Moreover, she is the object of suspicion,
and is frequently the prey of men’s passions.
It is a strange comment upon the religious perversity
of a people of the tender domestic nature of Hindus,
that they should deal with so much cruelty and such
apparent indifference to the bereavement and suffering
of the unfortunate widow who bears so tender a relationship
to them. Religion has never wrought greater cruelty
and injustice to any one than to the Hindu widow, specially
to the child widow. And, notwithstanding the
fact that these suffering ones are a great host in
this land, there are few of their people who raise
their voice in their defence or strive for their relief.
The relationship of son-in-law and
mother-in-law is always a strained one. The wife’s
mother may live with her under very decided limitations.
It is not permitted to her to eat in the presence of
her son-in-law, or to enter a room where he happens
to be!
The situation is still worse between
the daughter-in-law and the mother-in-law. The
vernaculars of India abound in proverbs which illumine
this relationship and reveal its strange character.

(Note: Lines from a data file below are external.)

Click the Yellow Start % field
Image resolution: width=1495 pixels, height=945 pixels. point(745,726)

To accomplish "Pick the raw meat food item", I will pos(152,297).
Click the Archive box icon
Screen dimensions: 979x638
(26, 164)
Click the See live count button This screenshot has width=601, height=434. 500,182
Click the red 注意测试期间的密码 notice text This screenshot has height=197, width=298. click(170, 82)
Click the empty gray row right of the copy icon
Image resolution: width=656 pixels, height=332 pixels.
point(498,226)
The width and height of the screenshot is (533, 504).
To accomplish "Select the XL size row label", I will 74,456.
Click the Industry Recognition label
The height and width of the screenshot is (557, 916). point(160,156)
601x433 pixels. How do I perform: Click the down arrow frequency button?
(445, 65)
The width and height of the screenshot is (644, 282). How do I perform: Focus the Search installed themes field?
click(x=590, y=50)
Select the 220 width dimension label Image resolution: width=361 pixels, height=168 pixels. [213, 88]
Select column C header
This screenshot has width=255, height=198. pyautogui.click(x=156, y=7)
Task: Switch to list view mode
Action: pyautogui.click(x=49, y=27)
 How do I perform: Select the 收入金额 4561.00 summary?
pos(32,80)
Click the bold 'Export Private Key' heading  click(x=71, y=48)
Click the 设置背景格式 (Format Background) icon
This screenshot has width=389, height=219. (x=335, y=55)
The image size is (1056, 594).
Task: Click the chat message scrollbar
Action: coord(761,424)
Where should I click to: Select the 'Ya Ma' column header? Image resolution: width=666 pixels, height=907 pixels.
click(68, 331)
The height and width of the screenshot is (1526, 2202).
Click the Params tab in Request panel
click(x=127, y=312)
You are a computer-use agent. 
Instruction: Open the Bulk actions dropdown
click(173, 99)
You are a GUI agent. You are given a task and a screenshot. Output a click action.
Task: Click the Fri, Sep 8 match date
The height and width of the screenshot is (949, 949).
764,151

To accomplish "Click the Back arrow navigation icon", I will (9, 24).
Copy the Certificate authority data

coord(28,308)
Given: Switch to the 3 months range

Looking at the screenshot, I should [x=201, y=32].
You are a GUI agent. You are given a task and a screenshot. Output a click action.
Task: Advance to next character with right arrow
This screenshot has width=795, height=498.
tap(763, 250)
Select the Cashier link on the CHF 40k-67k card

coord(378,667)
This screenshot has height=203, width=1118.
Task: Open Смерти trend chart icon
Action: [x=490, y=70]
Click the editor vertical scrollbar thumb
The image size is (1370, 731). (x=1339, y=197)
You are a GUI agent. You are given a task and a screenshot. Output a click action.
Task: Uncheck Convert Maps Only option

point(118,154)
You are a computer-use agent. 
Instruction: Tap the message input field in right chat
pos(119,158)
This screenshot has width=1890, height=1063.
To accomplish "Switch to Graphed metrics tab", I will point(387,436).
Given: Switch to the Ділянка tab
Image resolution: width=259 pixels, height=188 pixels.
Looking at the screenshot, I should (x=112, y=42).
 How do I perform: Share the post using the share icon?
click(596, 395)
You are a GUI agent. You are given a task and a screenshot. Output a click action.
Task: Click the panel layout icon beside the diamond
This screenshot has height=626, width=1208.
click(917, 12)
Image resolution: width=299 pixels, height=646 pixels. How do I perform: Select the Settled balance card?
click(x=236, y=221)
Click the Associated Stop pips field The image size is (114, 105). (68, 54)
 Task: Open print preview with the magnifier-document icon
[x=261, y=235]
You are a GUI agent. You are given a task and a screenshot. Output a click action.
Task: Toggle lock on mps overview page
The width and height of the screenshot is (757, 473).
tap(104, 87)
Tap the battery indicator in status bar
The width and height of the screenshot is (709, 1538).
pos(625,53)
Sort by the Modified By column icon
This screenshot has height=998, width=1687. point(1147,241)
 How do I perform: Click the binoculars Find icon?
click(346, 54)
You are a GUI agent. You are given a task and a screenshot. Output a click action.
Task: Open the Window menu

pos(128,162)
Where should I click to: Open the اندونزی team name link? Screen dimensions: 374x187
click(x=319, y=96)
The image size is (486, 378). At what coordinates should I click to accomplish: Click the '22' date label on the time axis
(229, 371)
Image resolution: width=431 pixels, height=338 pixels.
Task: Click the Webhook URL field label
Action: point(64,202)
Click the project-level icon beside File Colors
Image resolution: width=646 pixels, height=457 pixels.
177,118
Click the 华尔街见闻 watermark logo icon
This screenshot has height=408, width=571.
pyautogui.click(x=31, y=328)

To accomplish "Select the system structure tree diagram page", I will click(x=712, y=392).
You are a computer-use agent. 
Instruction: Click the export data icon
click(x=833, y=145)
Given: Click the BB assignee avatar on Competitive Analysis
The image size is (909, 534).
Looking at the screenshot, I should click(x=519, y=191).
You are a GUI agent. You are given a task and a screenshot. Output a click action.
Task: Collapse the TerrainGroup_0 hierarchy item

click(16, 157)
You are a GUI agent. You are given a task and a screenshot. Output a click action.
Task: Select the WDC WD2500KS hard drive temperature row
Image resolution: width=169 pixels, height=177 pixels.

The husband’s mother apparently delights in
nothing more than in exercising a cruel restraint
over her son’s wife. Nothing that the young
woman can do will please her. And the husband
too often sides with the older against the younger
woman. When, however, the situation becomes intolerable
to the wife, she takes French leave, and goes home
to her parents. This soon brings her husband to
terms; and it is etiquette that he go and ask her
to return, apologizing for the troubles that she has
endured. And so the situation is improved, for
a while, until another visit to her parents becomes
imperative. It is natural enough that the mother-in-law
should thus deal harshly with her daughter-in-law;
for is it not her revenge for the similar treatment
which she received many years ago as daughter-in-law?
The real attitude of the Hindu toward his wife is
doubtless more cordial than it appears to a Westerner.
He seems to delight in revealing an indifference to
her feelings and a contempt for her position.
In the household, she is not permitted to eat with
him; she must wait upon his lordship and take the
leavings of his meal. Upon a journey, it would
be gross impropriety for her to walk by his side.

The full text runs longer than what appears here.